Unraveling the mystery behind Holmes’s transformation will therefore tell us not only much about him; it will tell us much about ourselves, too. But how is the mystery to be solved? Holmes has been dead for more than seventy-five years, and even if we could travel back in time to ask him, it is far from certain that he would—or could—provide an explanation. He was an extremely private man who took great pains to protect his public image. He destroyed most of the letters he received and instructed his many correspondents to do the same (fortunately, almost none of them complied). One might also doubt his powers of self-examination. Although generally self-aware, Holmes had blind spots like anyone else. He was defensive, sensitive to criticism, and reluctant to give credit for his ideas to others. Would he be capable of the honest introspection necessary to crack such a case? The truth is he would likely scoff at the entire inquiry. “The trouble with all explanations of historic causes,” he told a friend, “is the absence of quantification: you never can say how much of the given cause was necessary to provide how much effect, or how much of the cause there was. I regard this as the source of the most subtle fallacies.”

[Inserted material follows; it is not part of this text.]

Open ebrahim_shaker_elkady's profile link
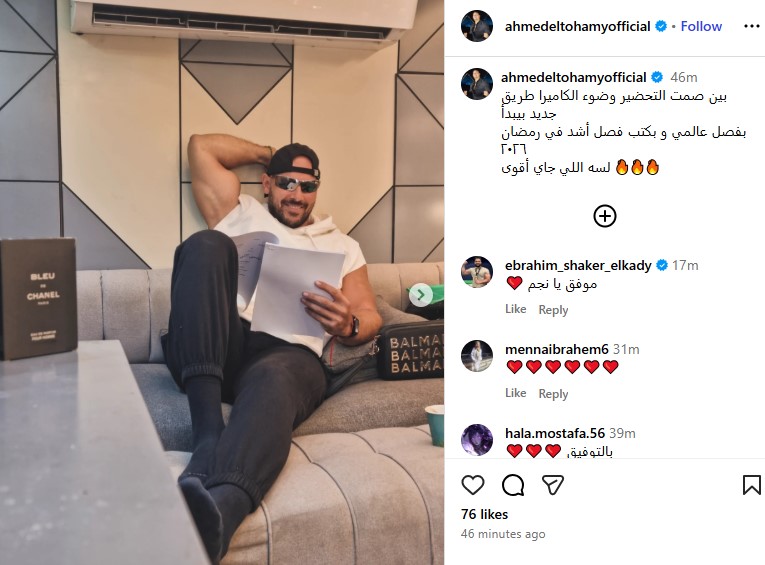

Objection noted. But the subjects of history should never be permitted the final word, for that deprives us of the opportunity to make our own sense of the past. Besides, even Holmes admitted that such speculations “always are amusing and tickling if new.”
Our only option, then, is to plunge headlong into the past, to immerse ourselves in that distant time and place, to sort through the remains of Holmes’s life and reconstruct the story behind those famous words. As it turns out, that story is as fascinating as the events that took place in his study on that strange November day. It is a story of intellectual exploration and emotional growth, of chance encounters, wartime hysteria, and terrorist plots. It is a story about an intense behind-the-scenes effort to change the mind of a legal icon. It is a story about the unlikely friendships between an old soldier and the “young lads” who rescued him from loneliness and despair, urging him on to the crowning achievement of his career. Finally, it is a story about the power of free and vigorous debate to change the course of history. In that sense, it is a vivid affirmation of the very principle Holmes so eloquently defended.